[Dataset excerpt]
---

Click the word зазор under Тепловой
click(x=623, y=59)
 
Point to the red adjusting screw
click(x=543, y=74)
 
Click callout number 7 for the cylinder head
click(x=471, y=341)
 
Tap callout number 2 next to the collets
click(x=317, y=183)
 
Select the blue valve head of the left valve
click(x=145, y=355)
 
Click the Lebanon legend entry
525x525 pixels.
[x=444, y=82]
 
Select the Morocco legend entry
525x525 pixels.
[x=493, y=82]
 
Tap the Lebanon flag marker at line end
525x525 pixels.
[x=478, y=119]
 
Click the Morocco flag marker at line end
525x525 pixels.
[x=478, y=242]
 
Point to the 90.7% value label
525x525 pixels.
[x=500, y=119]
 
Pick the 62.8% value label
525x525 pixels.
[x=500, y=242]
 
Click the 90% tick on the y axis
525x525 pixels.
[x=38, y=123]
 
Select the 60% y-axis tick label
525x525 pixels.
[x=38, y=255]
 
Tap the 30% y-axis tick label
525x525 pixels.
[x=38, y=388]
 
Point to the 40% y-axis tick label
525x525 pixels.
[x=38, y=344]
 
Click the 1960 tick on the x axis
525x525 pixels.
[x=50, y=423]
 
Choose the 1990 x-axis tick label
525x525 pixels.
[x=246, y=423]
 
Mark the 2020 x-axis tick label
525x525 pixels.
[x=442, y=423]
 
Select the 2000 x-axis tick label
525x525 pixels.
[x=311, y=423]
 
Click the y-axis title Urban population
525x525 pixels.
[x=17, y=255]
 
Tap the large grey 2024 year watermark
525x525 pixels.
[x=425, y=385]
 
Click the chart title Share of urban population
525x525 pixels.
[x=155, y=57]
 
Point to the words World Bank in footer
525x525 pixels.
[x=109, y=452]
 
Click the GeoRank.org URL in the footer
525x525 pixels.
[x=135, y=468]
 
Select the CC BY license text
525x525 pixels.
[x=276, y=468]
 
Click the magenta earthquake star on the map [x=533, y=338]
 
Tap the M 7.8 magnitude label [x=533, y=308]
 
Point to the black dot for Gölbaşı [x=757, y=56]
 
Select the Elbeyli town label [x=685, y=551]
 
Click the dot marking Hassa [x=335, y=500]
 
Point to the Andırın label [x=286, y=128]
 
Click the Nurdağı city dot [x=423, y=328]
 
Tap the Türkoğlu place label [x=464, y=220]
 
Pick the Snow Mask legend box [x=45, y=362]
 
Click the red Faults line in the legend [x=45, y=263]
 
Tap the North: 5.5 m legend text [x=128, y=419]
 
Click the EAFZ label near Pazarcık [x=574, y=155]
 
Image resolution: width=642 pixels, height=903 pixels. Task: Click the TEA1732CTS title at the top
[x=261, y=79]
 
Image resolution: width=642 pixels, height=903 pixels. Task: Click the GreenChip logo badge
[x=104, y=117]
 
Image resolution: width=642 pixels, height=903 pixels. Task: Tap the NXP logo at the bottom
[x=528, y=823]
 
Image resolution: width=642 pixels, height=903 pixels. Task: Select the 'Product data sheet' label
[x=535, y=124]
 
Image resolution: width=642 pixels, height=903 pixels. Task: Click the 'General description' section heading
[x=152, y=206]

---

TASK GOAL:
Reproduce the records above with every occurrence of "legend" substituted by "key", leaving everything else unchanged.

PROBLEM SOLUTION:
Click the word зазор under Тепловой
click(x=623, y=59)
 
Point to the red adjusting screw
click(x=543, y=74)
 
Click callout number 7 for the cylinder head
click(x=471, y=341)
 
Tap callout number 2 next to the collets
click(x=317, y=183)
 
Select the blue valve head of the left valve
click(x=145, y=355)
 
Click the Lebanon key entry
525x525 pixels.
[x=444, y=82]
 
Select the Morocco key entry
525x525 pixels.
[x=493, y=82]
 
Tap the Lebanon flag marker at line end
525x525 pixels.
[x=478, y=119]
 
Click the Morocco flag marker at line end
525x525 pixels.
[x=478, y=242]
 
Point to the 90.7% value label
525x525 pixels.
[x=500, y=119]
 
Pick the 62.8% value label
525x525 pixels.
[x=500, y=242]
 
Click the 90% tick on the y axis
525x525 pixels.
[x=38, y=123]
 
Select the 60% y-axis tick label
525x525 pixels.
[x=38, y=255]
 
Tap the 30% y-axis tick label
525x525 pixels.
[x=38, y=388]
 
Point to the 40% y-axis tick label
525x525 pixels.
[x=38, y=344]
 
Click the 1960 tick on the x axis
525x525 pixels.
[x=50, y=423]
 
Choose the 1990 x-axis tick label
525x525 pixels.
[x=246, y=423]
 
Mark the 2020 x-axis tick label
525x525 pixels.
[x=442, y=423]
 
Select the 2000 x-axis tick label
525x525 pixels.
[x=311, y=423]
 
Click the y-axis title Urban population
525x525 pixels.
[x=17, y=255]
 
Tap the large grey 2024 year watermark
525x525 pixels.
[x=425, y=385]
 
Click the chart title Share of urban population
525x525 pixels.
[x=155, y=57]
 
Point to the words World Bank in footer
525x525 pixels.
[x=109, y=452]
 
Click the GeoRank.org URL in the footer
525x525 pixels.
[x=135, y=468]
 
Select the CC BY license text
525x525 pixels.
[x=276, y=468]
 
Click the magenta earthquake star on the map [x=533, y=338]
 
Tap the M 7.8 magnitude label [x=533, y=308]
 
Point to the black dot for Gölbaşı [x=757, y=56]
 
Select the Elbeyli town label [x=685, y=551]
 
Click the dot marking Hassa [x=335, y=500]
 
Point to the Andırın label [x=286, y=128]
 
Click the Nurdağı city dot [x=423, y=328]
 
Tap the Türkoğlu place label [x=464, y=220]
 
Pick the Snow Mask key box [x=45, y=362]
 
Click the red Faults line in the key [x=45, y=263]
 
Tap the North: 5.5 m key text [x=128, y=419]
 
Click the EAFZ label near Pazarcık [x=574, y=155]
 
Image resolution: width=642 pixels, height=903 pixels. Task: Click the TEA1732CTS title at the top
[x=261, y=79]
 
Image resolution: width=642 pixels, height=903 pixels. Task: Click the GreenChip logo badge
[x=104, y=117]
 
Image resolution: width=642 pixels, height=903 pixels. Task: Tap the NXP logo at the bottom
[x=528, y=823]
 
Image resolution: width=642 pixels, height=903 pixels. Task: Select the 'Product data sheet' label
[x=535, y=124]
 
Image resolution: width=642 pixels, height=903 pixels. Task: Click the 'General description' section heading
[x=152, y=206]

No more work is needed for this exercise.